» THE TASK
Nothing but the lines below from the one containing "You are a computer-use agent." through the one containing "Given: Click the empty thb fff 1 panel" should appear in the answer, exact and without pictures.

» RECORDS FOR PROCESSING
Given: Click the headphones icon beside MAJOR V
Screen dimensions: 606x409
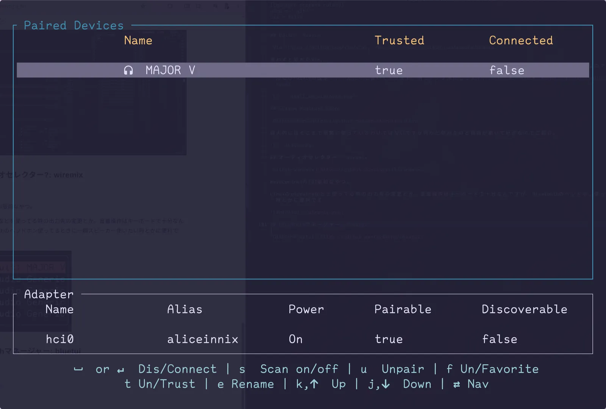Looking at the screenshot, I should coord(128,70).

...

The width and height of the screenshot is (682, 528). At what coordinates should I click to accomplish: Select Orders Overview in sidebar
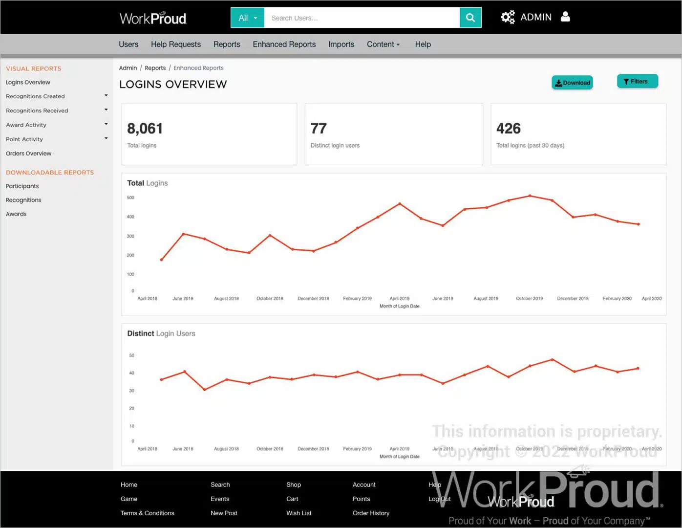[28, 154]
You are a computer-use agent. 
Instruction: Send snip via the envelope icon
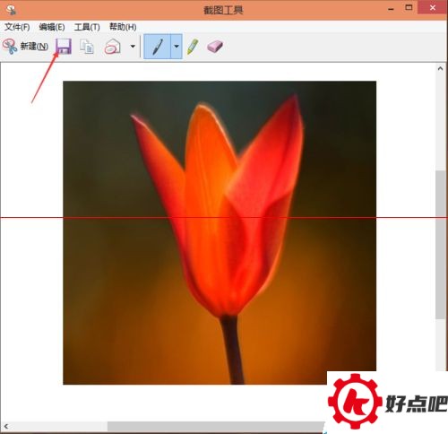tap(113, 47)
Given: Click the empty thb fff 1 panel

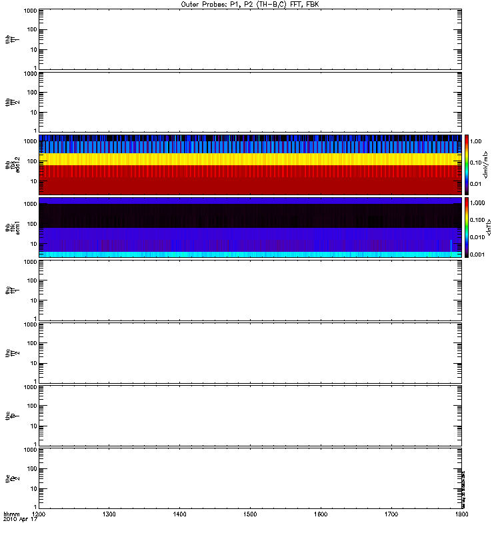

» OUTPUT
You are a computer-use agent. 
Instruction: Send snip via the envelope icon
tap(113, 47)
Given: Click the empty thb fff 1 panel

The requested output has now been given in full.